◆ Extracted records:
[BEGIN]
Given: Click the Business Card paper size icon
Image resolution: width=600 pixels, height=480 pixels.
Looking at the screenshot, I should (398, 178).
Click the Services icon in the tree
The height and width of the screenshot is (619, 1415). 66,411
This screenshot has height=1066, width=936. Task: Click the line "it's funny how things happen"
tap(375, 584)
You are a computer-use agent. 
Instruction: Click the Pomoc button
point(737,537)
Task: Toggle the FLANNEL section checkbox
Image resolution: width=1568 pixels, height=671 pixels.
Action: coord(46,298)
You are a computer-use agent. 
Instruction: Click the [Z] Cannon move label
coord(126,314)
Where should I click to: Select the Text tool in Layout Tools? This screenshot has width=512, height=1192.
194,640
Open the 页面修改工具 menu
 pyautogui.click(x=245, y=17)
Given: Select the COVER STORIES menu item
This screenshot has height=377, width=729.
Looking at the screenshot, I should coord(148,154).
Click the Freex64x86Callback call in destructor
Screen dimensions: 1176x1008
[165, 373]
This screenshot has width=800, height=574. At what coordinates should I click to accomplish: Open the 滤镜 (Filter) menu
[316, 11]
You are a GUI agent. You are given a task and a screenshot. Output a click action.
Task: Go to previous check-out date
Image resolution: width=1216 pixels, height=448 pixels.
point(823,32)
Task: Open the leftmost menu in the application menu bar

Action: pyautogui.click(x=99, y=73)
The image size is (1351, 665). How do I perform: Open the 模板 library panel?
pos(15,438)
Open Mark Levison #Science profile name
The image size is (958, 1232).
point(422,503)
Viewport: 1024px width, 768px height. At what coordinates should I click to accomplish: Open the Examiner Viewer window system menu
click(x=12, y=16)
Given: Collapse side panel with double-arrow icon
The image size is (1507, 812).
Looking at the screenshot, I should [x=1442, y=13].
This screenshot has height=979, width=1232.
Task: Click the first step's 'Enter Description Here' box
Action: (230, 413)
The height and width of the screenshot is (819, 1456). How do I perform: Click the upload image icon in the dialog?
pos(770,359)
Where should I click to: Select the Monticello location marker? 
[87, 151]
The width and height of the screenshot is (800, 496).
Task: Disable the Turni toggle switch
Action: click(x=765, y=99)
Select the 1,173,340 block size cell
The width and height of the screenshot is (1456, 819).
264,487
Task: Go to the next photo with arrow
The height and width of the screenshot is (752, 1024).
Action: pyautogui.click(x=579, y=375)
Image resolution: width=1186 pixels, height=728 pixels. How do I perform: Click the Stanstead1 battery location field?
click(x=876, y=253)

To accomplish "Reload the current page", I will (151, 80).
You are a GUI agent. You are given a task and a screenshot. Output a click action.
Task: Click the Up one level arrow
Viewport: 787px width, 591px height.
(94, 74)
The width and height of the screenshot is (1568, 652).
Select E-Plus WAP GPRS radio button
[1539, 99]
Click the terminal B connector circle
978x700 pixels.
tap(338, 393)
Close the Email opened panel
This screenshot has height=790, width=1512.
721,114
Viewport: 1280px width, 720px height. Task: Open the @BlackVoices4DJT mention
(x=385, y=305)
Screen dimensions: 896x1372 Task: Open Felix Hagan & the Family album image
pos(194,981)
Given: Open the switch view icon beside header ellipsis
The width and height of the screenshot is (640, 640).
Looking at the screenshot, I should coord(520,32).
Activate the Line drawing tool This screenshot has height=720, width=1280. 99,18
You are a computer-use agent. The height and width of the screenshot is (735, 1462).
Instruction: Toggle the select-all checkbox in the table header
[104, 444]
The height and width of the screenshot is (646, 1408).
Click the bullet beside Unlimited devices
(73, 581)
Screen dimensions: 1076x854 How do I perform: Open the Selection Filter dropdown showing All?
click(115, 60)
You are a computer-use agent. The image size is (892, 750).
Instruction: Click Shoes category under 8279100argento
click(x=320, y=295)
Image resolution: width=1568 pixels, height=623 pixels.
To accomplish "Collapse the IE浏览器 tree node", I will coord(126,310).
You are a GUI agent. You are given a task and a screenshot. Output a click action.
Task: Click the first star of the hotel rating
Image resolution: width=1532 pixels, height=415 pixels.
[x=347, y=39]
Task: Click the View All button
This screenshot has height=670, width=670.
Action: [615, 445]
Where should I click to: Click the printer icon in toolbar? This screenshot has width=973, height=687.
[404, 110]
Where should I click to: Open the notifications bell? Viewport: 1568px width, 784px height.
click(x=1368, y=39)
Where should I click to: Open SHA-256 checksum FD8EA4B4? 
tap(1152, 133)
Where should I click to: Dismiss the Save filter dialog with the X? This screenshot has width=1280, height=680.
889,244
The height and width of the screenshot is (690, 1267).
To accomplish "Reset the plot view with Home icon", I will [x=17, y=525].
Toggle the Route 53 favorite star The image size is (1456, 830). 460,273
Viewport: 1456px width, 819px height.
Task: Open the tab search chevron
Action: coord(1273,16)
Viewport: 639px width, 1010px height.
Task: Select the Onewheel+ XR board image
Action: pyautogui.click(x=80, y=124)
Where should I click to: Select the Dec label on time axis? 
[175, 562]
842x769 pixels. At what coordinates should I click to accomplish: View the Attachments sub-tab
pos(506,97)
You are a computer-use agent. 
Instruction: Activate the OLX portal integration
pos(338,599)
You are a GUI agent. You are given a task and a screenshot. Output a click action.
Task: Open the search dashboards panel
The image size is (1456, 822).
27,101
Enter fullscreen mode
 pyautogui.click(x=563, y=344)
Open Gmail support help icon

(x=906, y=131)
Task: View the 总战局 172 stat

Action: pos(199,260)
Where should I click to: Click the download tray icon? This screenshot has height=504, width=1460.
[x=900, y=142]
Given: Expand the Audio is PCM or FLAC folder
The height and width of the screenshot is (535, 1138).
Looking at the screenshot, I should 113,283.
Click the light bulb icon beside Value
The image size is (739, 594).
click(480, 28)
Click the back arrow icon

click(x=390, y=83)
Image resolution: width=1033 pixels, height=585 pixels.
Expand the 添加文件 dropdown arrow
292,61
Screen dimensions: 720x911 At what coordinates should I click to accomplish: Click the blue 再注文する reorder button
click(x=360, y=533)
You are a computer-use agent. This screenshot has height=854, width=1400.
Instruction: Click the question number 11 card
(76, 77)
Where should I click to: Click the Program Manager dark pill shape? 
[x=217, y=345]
[END]
◆ Exercise details: Please rewrite all of the records above with "Instruction" replaced by "Command", leaving everything else unchanged.

◆ Written reply:
Given: Click the Business Card paper size icon
Image resolution: width=600 pixels, height=480 pixels.
Looking at the screenshot, I should (398, 178).
Click the Services icon in the tree
The height and width of the screenshot is (619, 1415). 66,411
This screenshot has height=1066, width=936. Task: Click the line "it's funny how things happen"
tap(375, 584)
You are a computer-use agent. 
Command: Click the Pomoc button
point(737,537)
Task: Toggle the FLANNEL section checkbox
Image resolution: width=1568 pixels, height=671 pixels.
Action: coord(46,298)
You are a computer-use agent. 
Command: Click the [Z] Cannon move label
coord(126,314)
Where should I click to: Select the Text tool in Layout Tools? This screenshot has width=512, height=1192.
194,640
Open the 页面修改工具 menu
 pyautogui.click(x=245, y=17)
Given: Select the COVER STORIES menu item
This screenshot has height=377, width=729.
Looking at the screenshot, I should coord(148,154).
Click the Freex64x86Callback call in destructor
Screen dimensions: 1176x1008
[165, 373]
This screenshot has width=800, height=574. At what coordinates should I click to accomplish: Open the 滤镜 (Filter) menu
[316, 11]
You are a GUI agent. You are given a task and a screenshot. Output a click action.
Task: Go to previous check-out date
Image resolution: width=1216 pixels, height=448 pixels.
point(823,32)
Task: Open the leftmost menu in the application menu bar

Action: pyautogui.click(x=99, y=73)
The image size is (1351, 665). How do I perform: Open the 模板 library panel?
pos(15,438)
Open Mark Levison #Science profile name
The image size is (958, 1232).
point(422,503)
Viewport: 1024px width, 768px height. At what coordinates should I click to accomplish: Open the Examiner Viewer window system menu
click(x=12, y=16)
Given: Collapse side panel with double-arrow icon
The image size is (1507, 812).
Looking at the screenshot, I should [x=1442, y=13].
This screenshot has height=979, width=1232.
Task: Click the first step's 'Enter Description Here' box
Action: (230, 413)
The height and width of the screenshot is (819, 1456). How do I perform: Click the upload image icon in the dialog?
pos(770,359)
Where should I click to: Select the Monticello location marker? 
[87, 151]
The width and height of the screenshot is (800, 496).
Task: Disable the Turni toggle switch
Action: click(x=765, y=99)
Select the 1,173,340 block size cell
The width and height of the screenshot is (1456, 819).
264,487
Task: Go to the next photo with arrow
The height and width of the screenshot is (752, 1024).
Action: pyautogui.click(x=579, y=375)
Image resolution: width=1186 pixels, height=728 pixels. How do I perform: Click the Stanstead1 battery location field?
click(x=876, y=253)

To accomplish "Reload the current page", I will (151, 80).
You are a GUI agent. You are given a task and a screenshot. Output a click action.
Task: Click the Up one level arrow
Viewport: 787px width, 591px height.
(94, 74)
The width and height of the screenshot is (1568, 652).
Select E-Plus WAP GPRS radio button
[1539, 99]
Click the terminal B connector circle
978x700 pixels.
tap(338, 393)
Close the Email opened panel
This screenshot has height=790, width=1512.
721,114
Viewport: 1280px width, 720px height. Task: Open the @BlackVoices4DJT mention
(x=385, y=305)
Screen dimensions: 896x1372 Task: Open Felix Hagan & the Family album image
pos(194,981)
Given: Open the switch view icon beside header ellipsis
The width and height of the screenshot is (640, 640).
Looking at the screenshot, I should coord(520,32).
Activate the Line drawing tool This screenshot has height=720, width=1280. 99,18
You are a computer-use agent. The height and width of the screenshot is (735, 1462).
Command: Toggle the select-all checkbox in the table header
[104, 444]
The height and width of the screenshot is (646, 1408).
Click the bullet beside Unlimited devices
(73, 581)
Screen dimensions: 1076x854 How do I perform: Open the Selection Filter dropdown showing All?
click(115, 60)
You are a computer-use agent. The image size is (892, 750).
Command: Click Shoes category under 8279100argento
click(x=320, y=295)
Image resolution: width=1568 pixels, height=623 pixels.
To accomplish "Collapse the IE浏览器 tree node", I will coord(126,310).
You are a GUI agent. You are given a task and a screenshot. Output a click action.
Task: Click the first star of the hotel rating
Image resolution: width=1532 pixels, height=415 pixels.
[x=347, y=39]
Task: Click the View All button
This screenshot has height=670, width=670.
Action: [615, 445]
Where should I click to: Click the printer icon in toolbar? This screenshot has width=973, height=687.
[404, 110]
Where should I click to: Open the notifications bell? Viewport: 1568px width, 784px height.
click(x=1368, y=39)
Where should I click to: Open SHA-256 checksum FD8EA4B4? 
tap(1152, 133)
Where should I click to: Dismiss the Save filter dialog with the X? This screenshot has width=1280, height=680.
889,244
The height and width of the screenshot is (690, 1267).
To accomplish "Reset the plot view with Home icon", I will [x=17, y=525].
Toggle the Route 53 favorite star The image size is (1456, 830). 460,273
Viewport: 1456px width, 819px height.
Task: Open the tab search chevron
Action: coord(1273,16)
Viewport: 639px width, 1010px height.
Task: Select the Onewheel+ XR board image
Action: pyautogui.click(x=80, y=124)
Where should I click to: Select the Dec label on time axis? 
[175, 562]
842x769 pixels. At what coordinates should I click to accomplish: View the Attachments sub-tab
pos(506,97)
You are a computer-use agent. 
Command: Activate the OLX portal integration
pos(338,599)
You are a GUI agent. You are given a task and a screenshot. Output a click action.
Task: Open the search dashboards panel
The image size is (1456, 822).
27,101
Enter fullscreen mode
 pyautogui.click(x=563, y=344)
Open Gmail support help icon

(x=906, y=131)
Task: View the 总战局 172 stat

Action: pos(199,260)
Where should I click to: Click the download tray icon? This screenshot has height=504, width=1460.
[x=900, y=142]
Given: Expand the Audio is PCM or FLAC folder
The height and width of the screenshot is (535, 1138).
Looking at the screenshot, I should 113,283.
Click the light bulb icon beside Value
The image size is (739, 594).
click(480, 28)
Click the back arrow icon

click(x=390, y=83)
Image resolution: width=1033 pixels, height=585 pixels.
Expand the 添加文件 dropdown arrow
292,61
Screen dimensions: 720x911 At what coordinates should I click to accomplish: Click the blue 再注文する reorder button
click(x=360, y=533)
You are a computer-use agent. This screenshot has height=854, width=1400.
Command: Click the question number 11 card
(76, 77)
Where should I click to: Click the Program Manager dark pill shape? 
[x=217, y=345]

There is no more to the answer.